Running an ad blocker, or using Firefox’s tracking protection, makes the web responsive again and a pleasure to use. Sites load fast, navigation is smooth, everything is just better in terms of performance when the ads and their scripts are removed from the web.
I don’t like the idea, though, that I’m depriving lots of great independent sites (some of them run by friends) of their ad revenue. Unfortunately, Ads have grown worse and worse over the last decade. They are now just too much load, physically and cognitively and the current state is unsustainable. Users are going to move to ad blockers if web sites and the big ad networks don’t clean up their act.
Sure, everyone moving to ad blockers would make the web feel speedy again, but it would probably mean we all lose a lot of great ad-supported content on the Web and that’s not a great outcome. One of the wonderful things about the web is the long-tail of independent content it makes available to the world — mostly supported by ads.
I think we can find a middle ground that sees ad-tech pull back to something that still generates reasonable returns but doesn’t destroy the experience of the web. I think we can reverse the flow of people off of the web into content silos and apps. But I don’t see that happening without some browser intervention. (Remember when browsers, Firefox leading the pack, decided pop-ups were a step too far?

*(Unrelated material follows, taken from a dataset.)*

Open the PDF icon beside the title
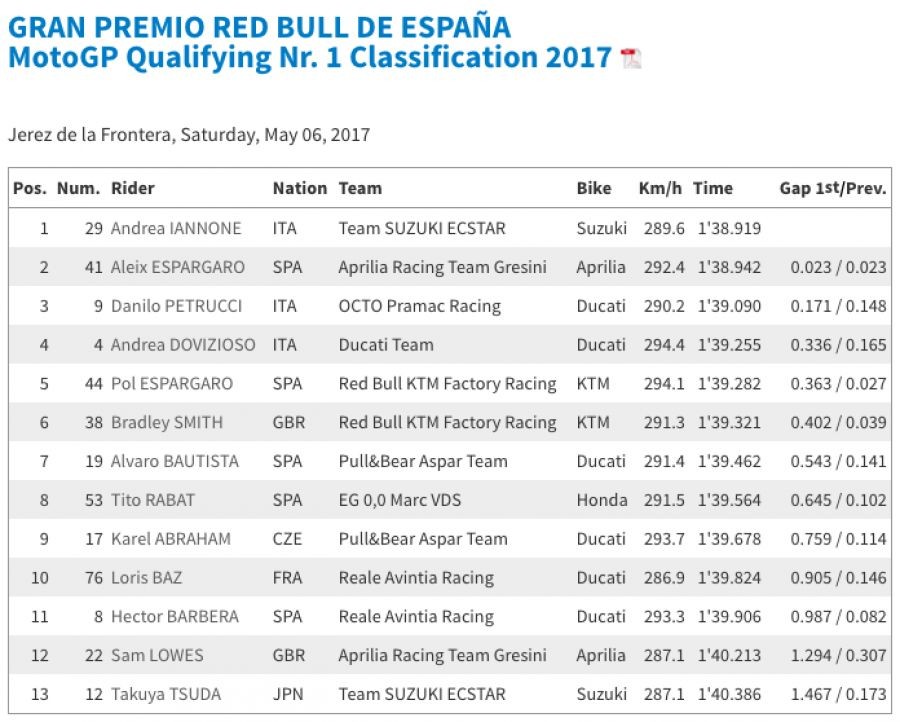This screenshot has width=900, height=722. (x=631, y=58)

That’s the kind of intervention I’m thinking of.)
I’ve been thinking about what that could look like and how it could be deployed so it’s a win for publishers and users and so that the small and independent publishers especially don’t get crushed in the escalating battle between users and advertising networks.

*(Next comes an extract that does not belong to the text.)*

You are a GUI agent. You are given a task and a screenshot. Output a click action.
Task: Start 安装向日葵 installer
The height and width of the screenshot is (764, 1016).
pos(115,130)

Web publishers and readers both want sites to be blazing fast and easy to use. The two are very well aligned here. There’s less alignment around tracking and attention grabbing, but there’s agreement from both publishers and readers, I’m sure, that slow sites suck for everyone
So, with this alignment on a key part of the larger advertising mess, let’s build a feedback loop that makes the web fast again. Browsers can analyze page load speed and perhaps bandwidth usage, figure out what part of that comes from the ads, and when it crosses a certain threshold warn the user with a dialog something like “Ads appear to be slowing this site. Would you like to block ads for a week?”
If deployed at enough scale, sites would quickly see a drop-off in ad revenue if their ads started slowing the site down too much. But unlike current ad-blockers, sites would have the opportunity and the incentive to fix the problem and get the users back after a short period of time.
This also makes the ad networks clearly responsible for the pain they’re bringing and gets publishers and readers both on the same side of the debate. It should, in theory, push ad networks to lean down and *still* provide good returns and that’s the kind of competition we need to foster.
What do you all think? Could something like this work to make the web fast again? (Thanks to Ben Ford for some wording help.)